Rucka é um roteirista de quadrinhos aclamado nos
EUA, com mais de um prêmio Eisner no currículo, e, entre seus trabalhos mais
conhecidos, está uma reinvenção da personagem Mulher-Gato para a DC Comics. A
terceira parte da trilogia The Old Guard, feita em parceria com o ilustrador
argentino Leandro Fernández, sai em 2021.
“Andy, de várias maneiras, carrega uma
fardo de dor e luto”, explica Rucka, sobre a personagem principal.
“Não há ninguém que possa entender pelo que ela passou, e ela também está
cansada.
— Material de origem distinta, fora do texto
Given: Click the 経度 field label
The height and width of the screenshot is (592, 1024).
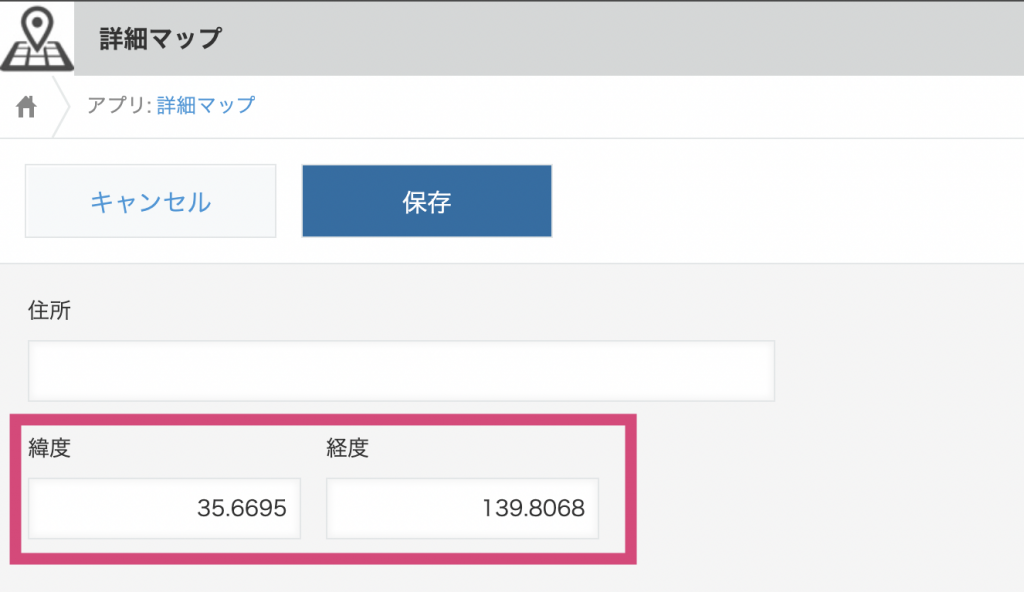Looking at the screenshot, I should 347,448.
Mas acredito que a gente mede o poder dos heróis pelo que eles têm de
enfrentar e, nesse caso, acho que o que ela precisa enfrentar é ela
mesma.”
No filme, a personagem de Charlize tem nos
amigos imortais Booker (Matthias Schoenaerts), Joe (Marwan Kenzari) e Nicky
(Luca Marinelli) a única espécie de família em muito tempo – ela é a mais
velha, e seus entes queridos ficaram num passado distante. Já Nile, tomada pela
descoberta de sua nova habilidade, precisa encarar o fato de que sua família
não poderá acompanhá-la na jornada.
Rucka – também roteirista no filme, ao lado da
diretora – conta que Prince-Bythewood apontou que a personagem Nile precisaria
de mais profundidade do que no livro, e que ele concordou imediatamente.
“A visão dela foi o que trouxe esse filme à vida”, diz o escritor.
“As experiências de vida dela são muito diferentes da minha, mas acho que
isso permitiu a ela uma conexão íntima com as personagens muito forte, talvez
mais forte do que aquela que um diretor homem poderia alcançar.”
Apesar de ter sido filmado apenas no Marrocos e no
Reino Unido, o filme passa por diversos países e épocas, o que lhe empresta um
sentido de globalização e intercâmbio cultural, assuntos temidos ou evitados
por diversos líderes políticos globais no século 21, fortemente contrários à
imigração, por exemplo. Ao mesmo tempo, a história também traz reflexões
sinceras sobre mortalidade e luto – um bom pacote, afinal.